Hemp farmers in Tennessee are being told to burn or otherwise destroy fields of hemp that tested above federal THC thresholds after a change in testing rules, reports Nashville News Channel 5.
The US Department of Agriculture’s 2021 final rule establishing a national hemp program requires field samples to measure both delta-9 THC and THCa. The total concentration must remain below 0.3 percent.
According to Hemp Grower, the 2018 Farm Bill didn’t define hemp by total THC levels and only required testing for delta-9-THC. But the USDA’s interpretation of the bill requires testing for total THC.
Why? The 2021 rule explains that Ernest Small, a horticulturalist who documented the differences between hemp and other cannabis in the 1970s, used gas chromatography testing. This method applies heat to the sample, decarboxylating any THCa into delta-9 THC.
Liquid chromatography testing, on the other hand, doesn’t use enough heat to fully decarboxylate the THCa. When this method is used, the USDA said results for THCa and delta-9 must be added together to ensure consistency between the two testing methods.
Burning Half the Crop
Nearly half the crops in Tennessee, 42 percent, are testing hot, Kyle Horan reported for News Channel 5.

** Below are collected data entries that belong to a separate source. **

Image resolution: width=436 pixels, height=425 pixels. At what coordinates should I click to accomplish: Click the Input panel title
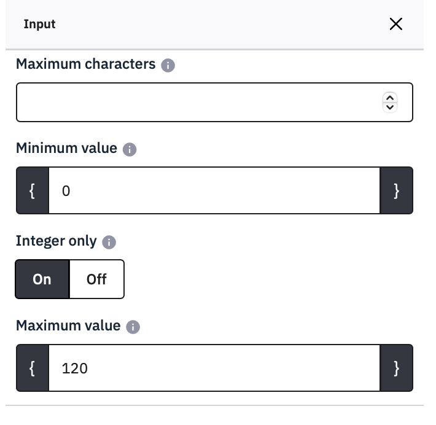[x=39, y=24]
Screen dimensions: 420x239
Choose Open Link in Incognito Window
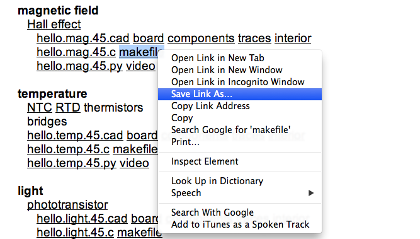click(240, 82)
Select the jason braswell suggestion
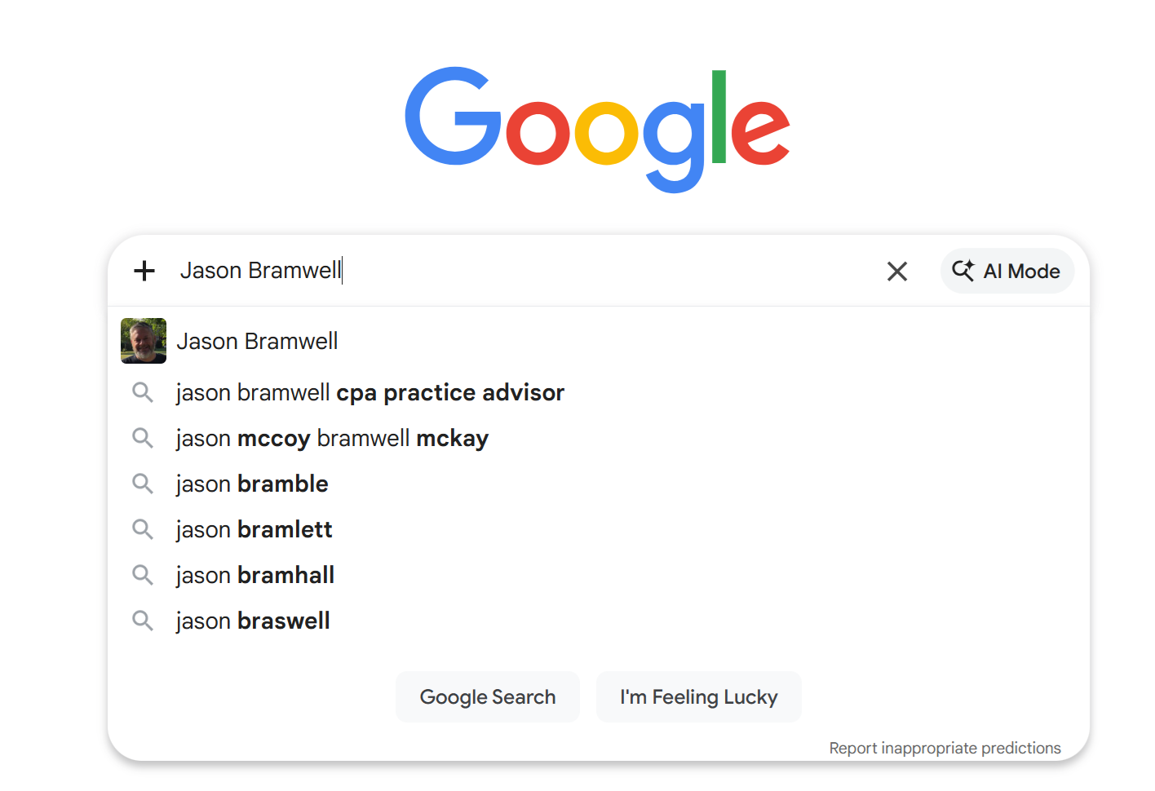This screenshot has height=791, width=1155. coord(252,621)
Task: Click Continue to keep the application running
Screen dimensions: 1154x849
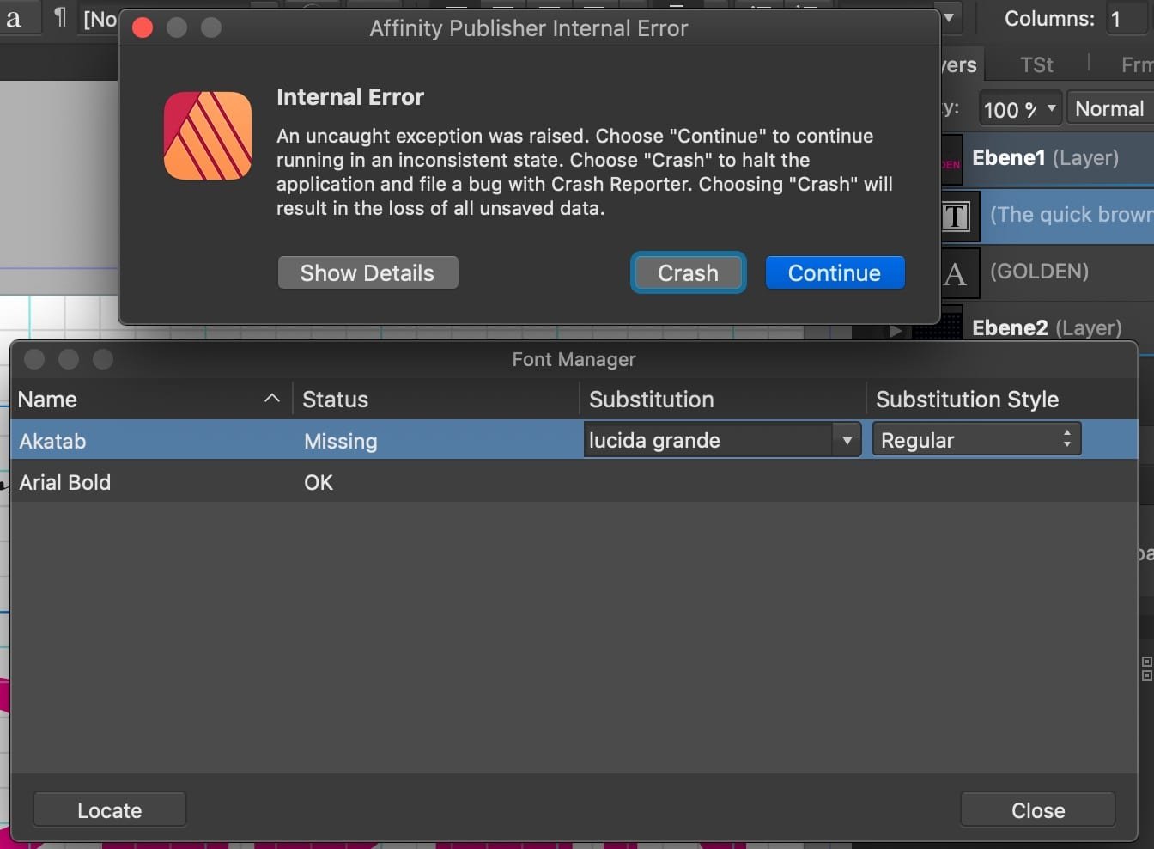Action: click(x=834, y=272)
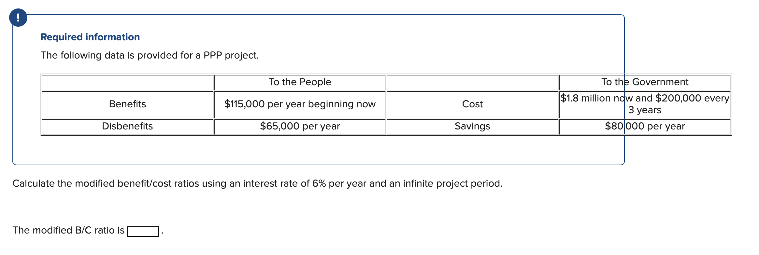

Hemp farmer Seth Fuller, who had to burn about half of his crop, told the station it meant the loss of many thousands of dollars.
“It’s a very sad day at Nashland Farms,” Fuller said. “There are a lot of people who helped maintain this crop to help get it to its potential and there are a lot of people waiting to get this crop to help with ailments and everybody is kind of losing in this case. So, we’re trying to create a win and educate the general public and try to destigmatize hemp as a whole.”

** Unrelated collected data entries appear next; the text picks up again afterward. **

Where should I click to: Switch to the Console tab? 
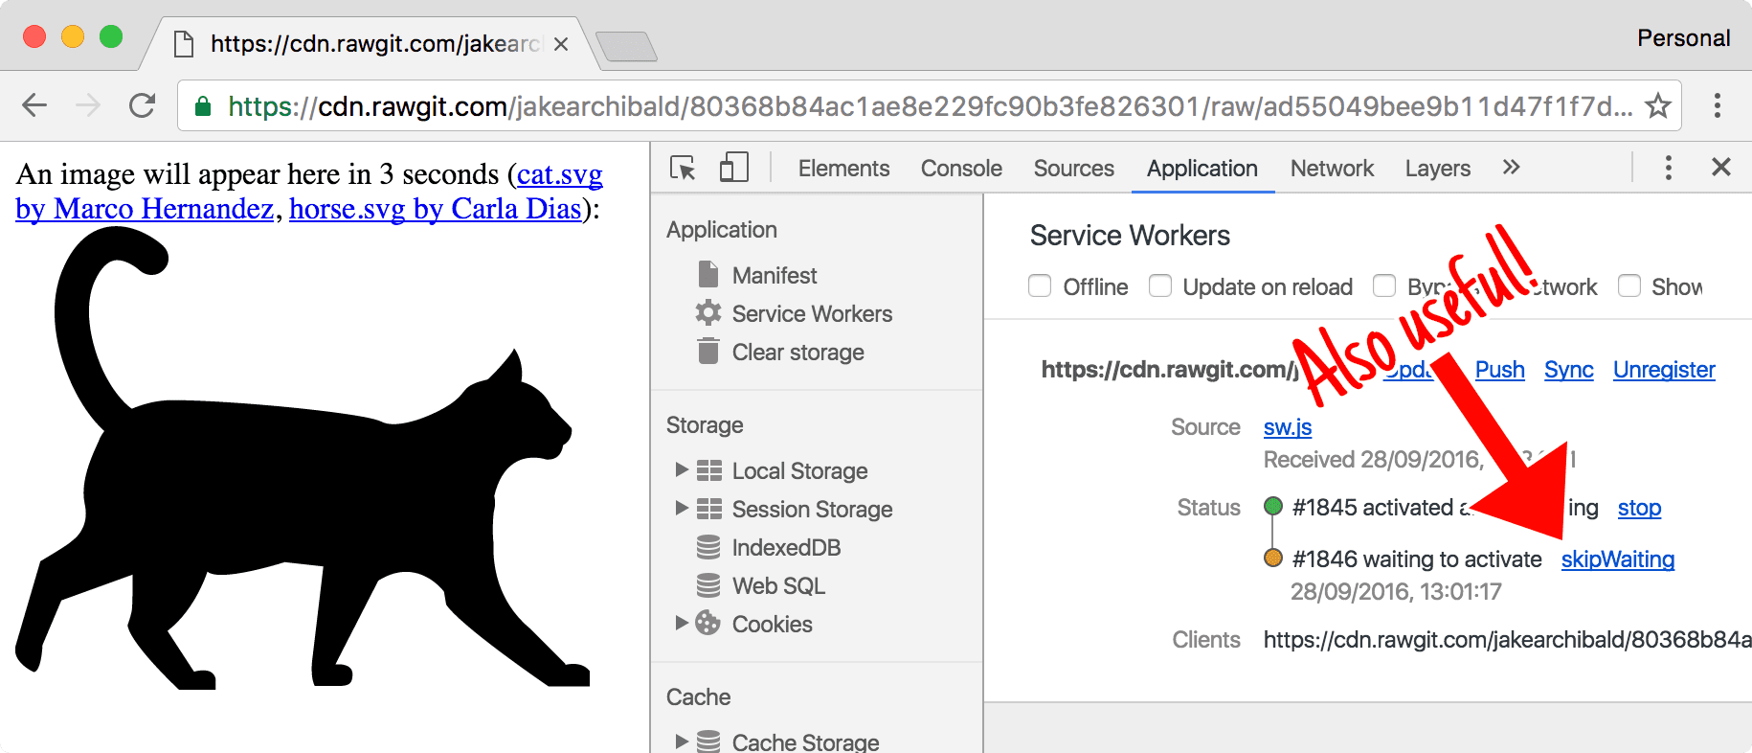[x=960, y=169]
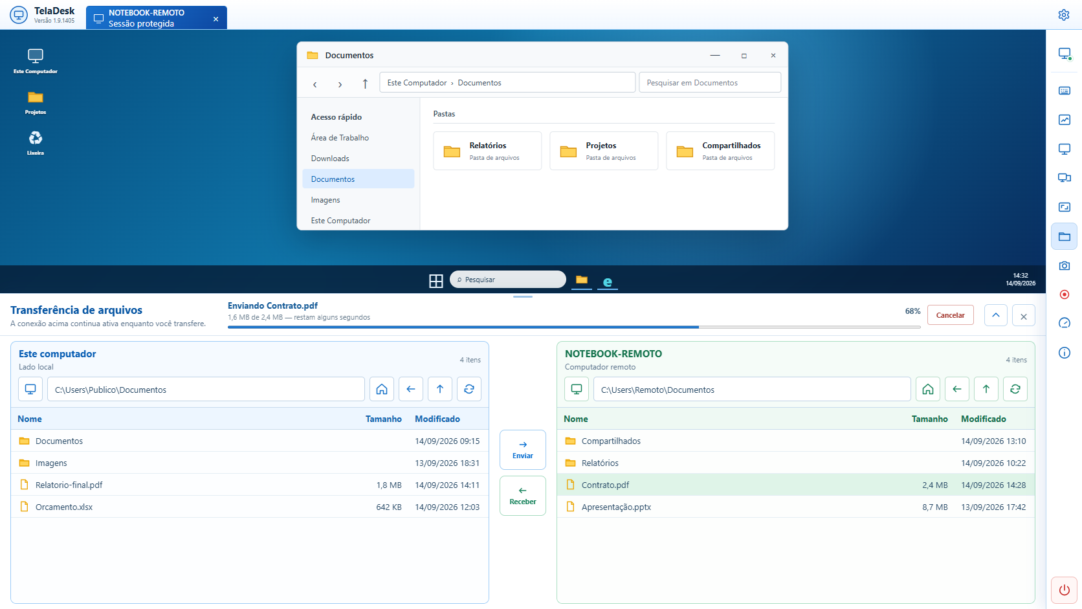The image size is (1082, 609).
Task: Click the session info sidebar icon
Action: tap(1064, 353)
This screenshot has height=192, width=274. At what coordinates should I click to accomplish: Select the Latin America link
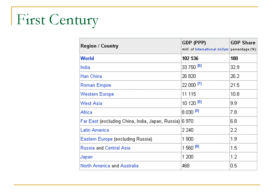(94, 130)
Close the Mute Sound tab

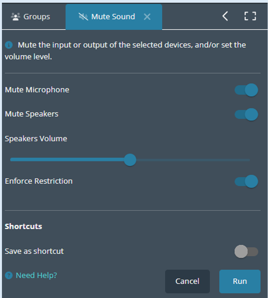click(x=147, y=17)
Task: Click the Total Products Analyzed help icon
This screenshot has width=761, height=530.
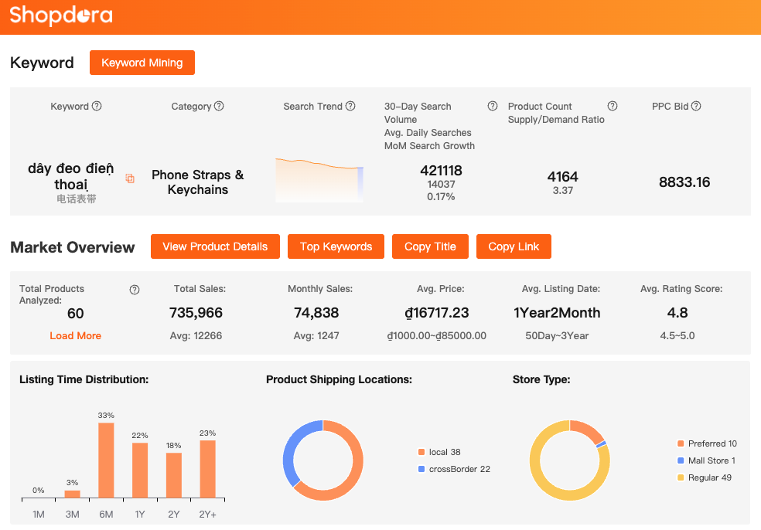Action: tap(135, 290)
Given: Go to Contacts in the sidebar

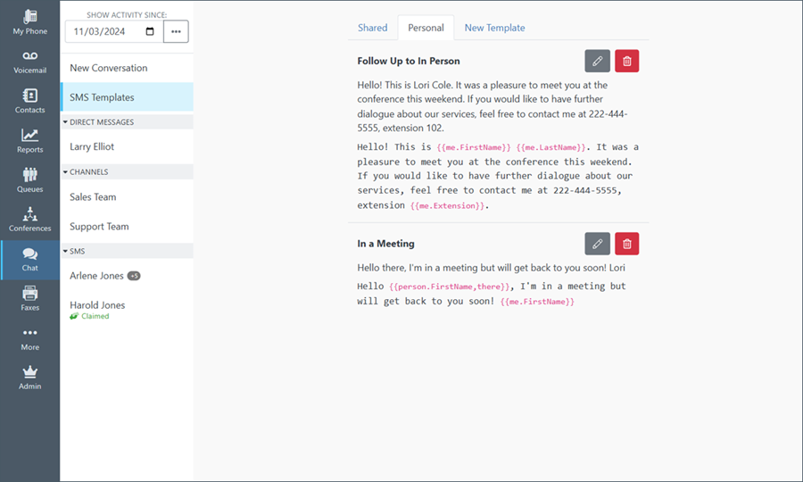Looking at the screenshot, I should [x=29, y=101].
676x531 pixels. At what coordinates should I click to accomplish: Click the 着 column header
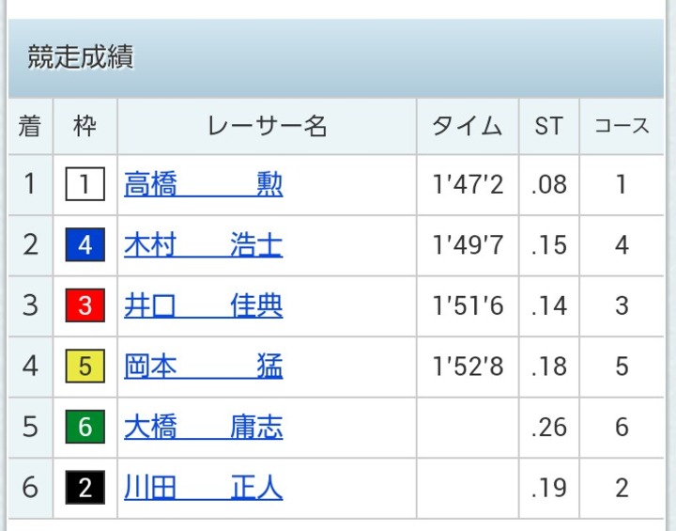tap(30, 127)
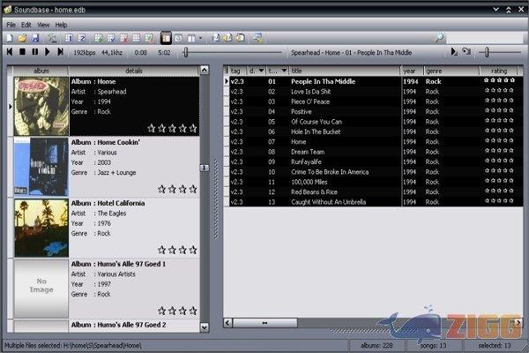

Horan reported that the Tennessee Department of Agriculture is trying to help by allowing farmers to grind the crop and test again. Ultimately, though, the department must enforce the USDA’s rules.
“When the USDA said in their final rule that it’s 0.3 THC, that’s what we have to go by,” Denise Woods, Hemp Program Coordinator for TDA, told Horan.
Potential Solutions Coming, But Won’t Help Farmers Now
A federal bill introduced in early February could offer a solution. The Hemp Advancement Act, seeks to raise the threshold for THC in unprocessed hemp to 1 percent.
And a “THC-null” variety of hemp was announced in January. A Colorado hemp genetics company, Trilogene, said it was releasing a hemp cultivar that produced 17-22 percent CBD and no THC. Called Pandora, clones will be available this spring for U.S. farmers, and seeds will be available in the U.S. and internationally this fall.
But these potential solutions probably offer little consolation to Tennessee farmers under orders to destroy crops now.
Why 0.3 percent?
Where did the 0.3 percent rule come from in the first place?
It dates back to 1976, when Canadian horticulturalists Ernest Small and Arthur Cronquist sought to distinguish hemp from other cannabis.
As documented in Hemp Grower, the horticulturalists wrote, “It will be noted that we arbitrarily adopt a concentration of 0.3% delta-9 THC (dry-weight basis) in young, vigorous leaves of relatively mature plants as a guide to discriminating two classes of plants.”
In their own words, the 0.3 percent limit is arbitrary.
THC produces no psychotropic effects until at least 1 percent, according to to Congressional Research Service.